Work instruction
Taking only the lines of the data below from the line with "You are a GUI" to the line with "You are a computer-use", ends included, write them out exactly and without pictures.

Data excerpts
((

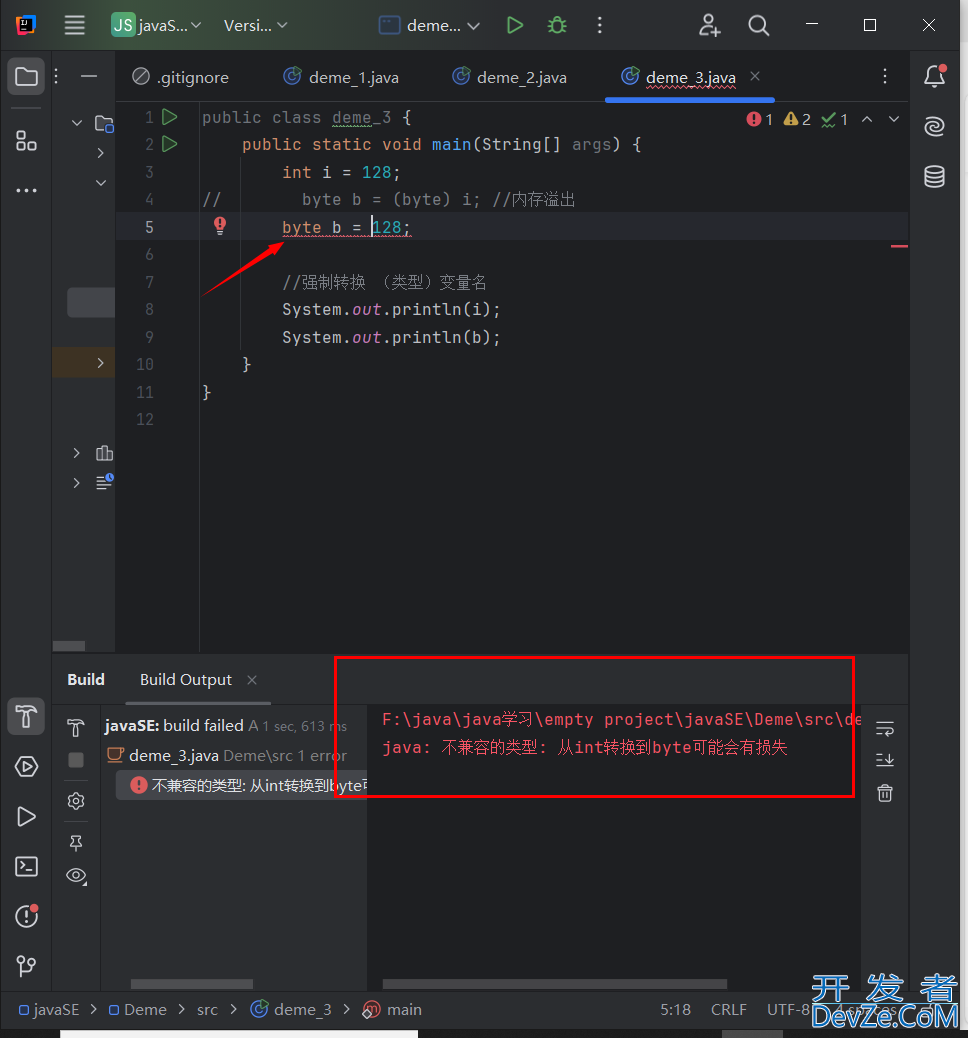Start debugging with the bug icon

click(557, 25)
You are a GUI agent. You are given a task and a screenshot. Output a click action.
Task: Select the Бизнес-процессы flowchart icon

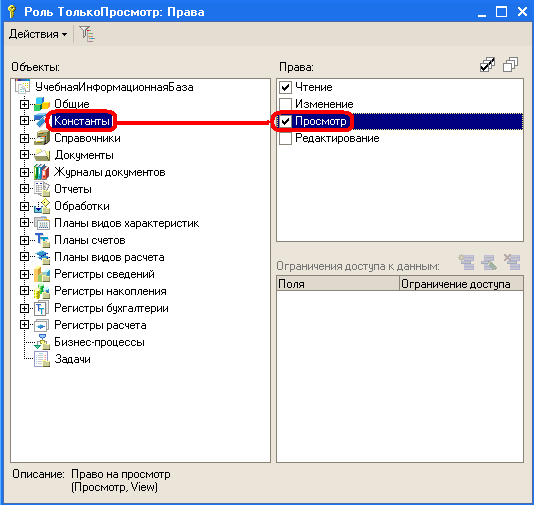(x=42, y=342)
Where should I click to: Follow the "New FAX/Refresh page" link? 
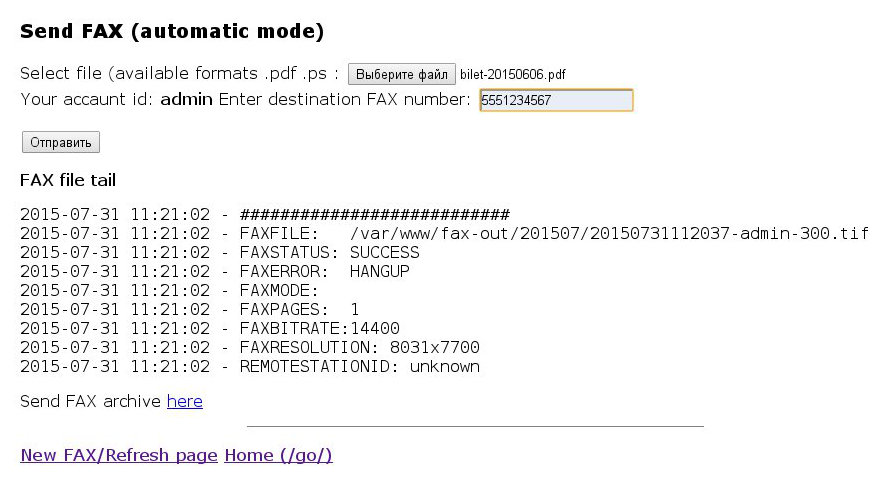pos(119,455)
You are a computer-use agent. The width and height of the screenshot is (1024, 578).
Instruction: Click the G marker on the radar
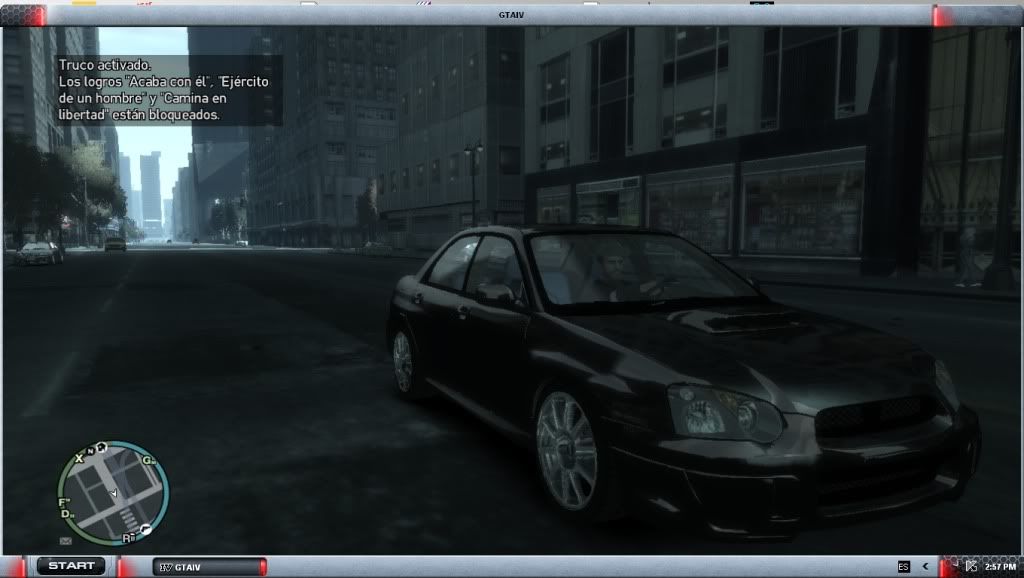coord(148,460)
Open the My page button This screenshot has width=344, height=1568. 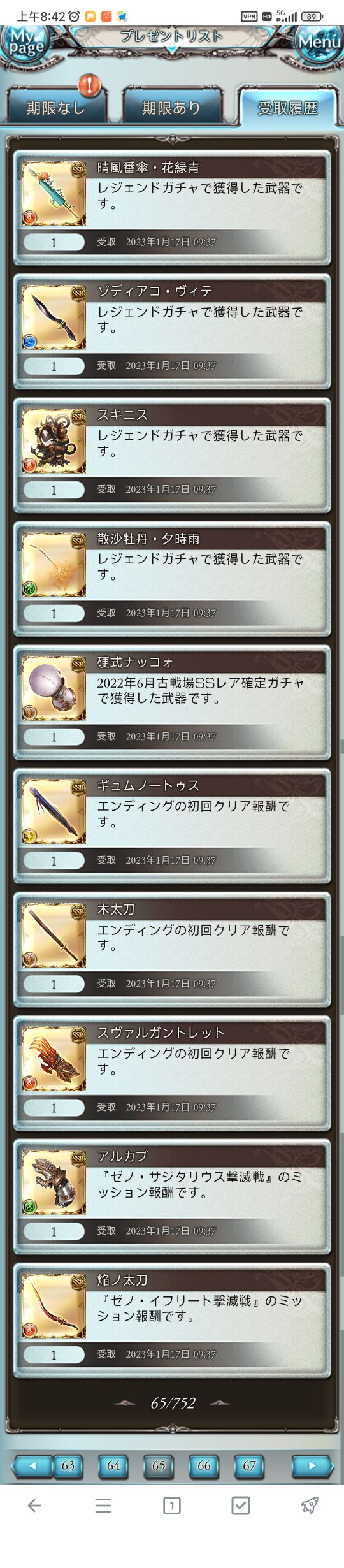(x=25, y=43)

))

Response to this task
You are a GUI agent. You are given a task and a screenshot. Output a click action.
Task: Select the Бизнес-процессы flowchart icon

(x=42, y=342)
Where should I click to: Follow the "New FAX/Refresh page" link? 
pos(119,455)
You are a computer-use agent. The width and height of the screenshot is (1024, 578).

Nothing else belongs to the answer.